### Text passage
◆ ◆ ◆ ◆ ◆ ◆ ◆
Ceará′s cylinder could be used in two ways. It allowed her to operate as a conventional floating drydock in which a submarine could undergo careening, maintenance, and refits. It also made her the only ship in the world that could serve as a floating facility for testing of the strength and watertight integrity of submarine pressure hulls. To undergo such a test, a submarine entered the cylinder, which then was sealed. Water was pumped into the cylinder to create a water pressure level equivalent to that which a submarine experienced at a depth of up to 60 m. Pressure could be increased gradually and decreased instantly, and the men aboard the submarine undergoing the test maintained constant telephone contact with Ceará′s crew, allowing a test to be terminated at the first sign of any problem with the pressure hull, thus ensuring minimal risk to those aboard the submarine.

Ceará had two powerful cranes, one at the stern of each of the two after hulls, giving her the capability to lift sunken submarines to the surface and to lift intact submarines out of the water to allow inspections of their propellers, rudders, and hull without docking them. Each crane was a 5.18 m metal lattice structure that could reach up to 5 m beyond the
transom of her twin after hulls. Each had a capacity of 200 t and could lift a weight 36.5 m in 30 minutes. To ensure a successful lift, she could be anchored securely fore and aft, and she had ballast tanks forward that could be flooded to keep her trimmed during a lift. She was fully equipped to support divers involved in the lift.
◆ ◆ ◆ ◆ ◆ ◆ ◆
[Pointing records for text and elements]
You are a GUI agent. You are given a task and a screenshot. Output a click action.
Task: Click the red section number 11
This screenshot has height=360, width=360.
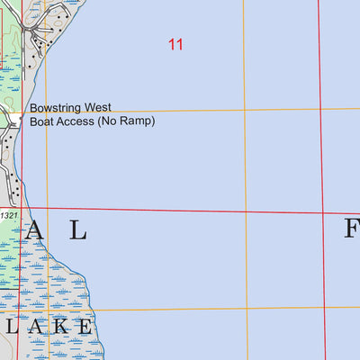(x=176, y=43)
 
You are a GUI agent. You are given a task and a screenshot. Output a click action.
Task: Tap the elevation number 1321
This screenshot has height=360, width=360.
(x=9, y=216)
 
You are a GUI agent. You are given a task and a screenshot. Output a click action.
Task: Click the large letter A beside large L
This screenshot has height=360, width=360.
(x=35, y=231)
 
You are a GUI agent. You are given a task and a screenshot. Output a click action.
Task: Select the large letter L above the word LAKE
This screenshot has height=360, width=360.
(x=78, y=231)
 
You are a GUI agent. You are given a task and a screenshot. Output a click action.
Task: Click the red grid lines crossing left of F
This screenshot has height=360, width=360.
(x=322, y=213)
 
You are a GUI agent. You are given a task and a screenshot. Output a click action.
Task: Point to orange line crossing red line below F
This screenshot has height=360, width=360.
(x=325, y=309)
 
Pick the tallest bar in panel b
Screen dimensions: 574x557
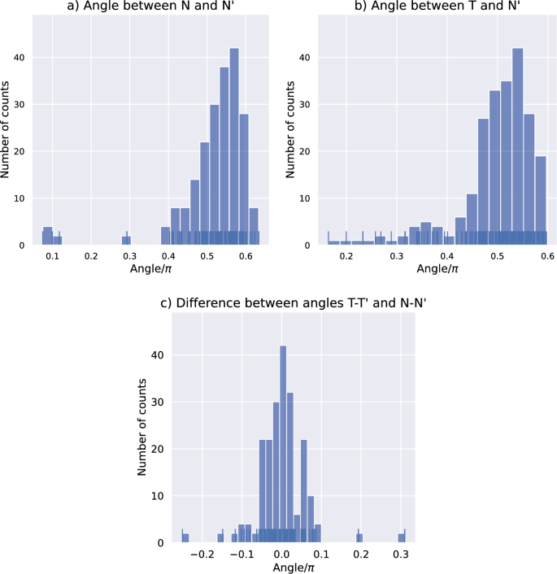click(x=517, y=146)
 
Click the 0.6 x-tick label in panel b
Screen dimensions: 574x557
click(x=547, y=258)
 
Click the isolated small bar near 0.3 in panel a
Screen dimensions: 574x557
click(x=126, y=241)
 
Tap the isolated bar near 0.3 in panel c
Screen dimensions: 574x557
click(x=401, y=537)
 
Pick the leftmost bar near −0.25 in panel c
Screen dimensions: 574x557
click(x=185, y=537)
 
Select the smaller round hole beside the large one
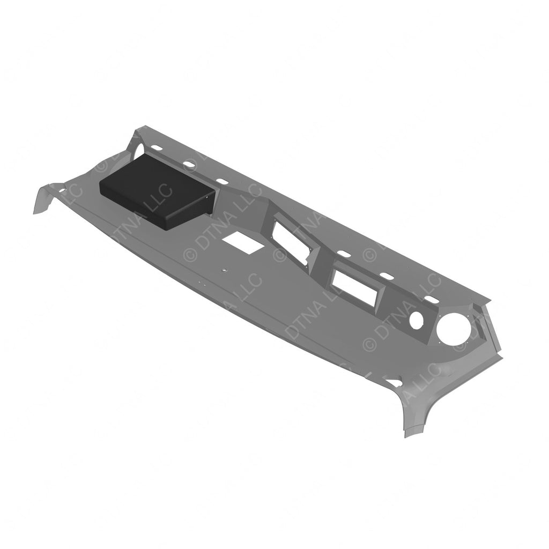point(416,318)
◆ ◆ ◆ ◆ ◆ ◆ ◆
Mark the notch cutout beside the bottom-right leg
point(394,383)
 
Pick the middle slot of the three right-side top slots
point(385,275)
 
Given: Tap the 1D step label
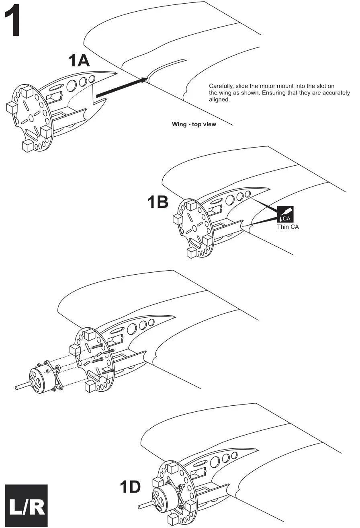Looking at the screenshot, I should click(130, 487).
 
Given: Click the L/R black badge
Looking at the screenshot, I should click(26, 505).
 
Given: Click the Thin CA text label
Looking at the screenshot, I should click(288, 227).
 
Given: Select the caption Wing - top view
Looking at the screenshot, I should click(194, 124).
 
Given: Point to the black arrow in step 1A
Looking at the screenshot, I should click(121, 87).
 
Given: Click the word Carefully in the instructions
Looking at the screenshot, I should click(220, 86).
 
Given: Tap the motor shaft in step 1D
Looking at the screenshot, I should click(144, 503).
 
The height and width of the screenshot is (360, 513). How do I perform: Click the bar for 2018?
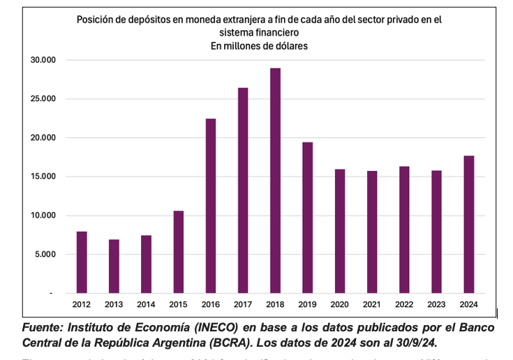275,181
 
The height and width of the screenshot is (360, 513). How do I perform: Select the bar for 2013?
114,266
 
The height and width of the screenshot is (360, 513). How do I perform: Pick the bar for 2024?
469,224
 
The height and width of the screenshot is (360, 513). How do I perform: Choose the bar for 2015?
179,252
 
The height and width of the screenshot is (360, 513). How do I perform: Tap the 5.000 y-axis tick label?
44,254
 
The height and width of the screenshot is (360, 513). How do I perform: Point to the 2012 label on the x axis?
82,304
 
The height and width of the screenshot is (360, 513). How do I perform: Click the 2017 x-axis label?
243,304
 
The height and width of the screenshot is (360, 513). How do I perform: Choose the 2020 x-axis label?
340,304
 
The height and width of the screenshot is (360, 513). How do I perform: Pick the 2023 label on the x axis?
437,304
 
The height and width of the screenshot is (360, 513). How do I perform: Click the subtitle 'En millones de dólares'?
◆ ◆ ◆ ◆ ◆ ◆ ◆
### Work to complete
#1 Answer these questions using the passage on the ship Ceará.
(a) Water pressure in the cylinder could match that found at what maximum depth?
(b) Where on the ship were the two cranes mounted?
(c) What was the capacity of each crane?
#2 Echo lines from the listing verbatim. Begin at the line that contains "Click the 0.6 x-tick label in panel b" and stop after the line that contains "click(x=401, y=537)".
The passage on the ship Ceará has no connection to the listing.

### Outputs for the tasks
#1
(a) Up to 60 m.
(b) At the stern of each of the two after hulls.
(c) 200 t.

#2
Click the 0.6 x-tick label in panel b
Screen dimensions: 574x557
click(x=547, y=258)
 
Click the isolated small bar near 0.3 in panel a
Screen dimensions: 574x557
click(x=126, y=241)
 
Tap the isolated bar near 0.3 in panel c
Screen dimensions: 574x557
click(x=401, y=537)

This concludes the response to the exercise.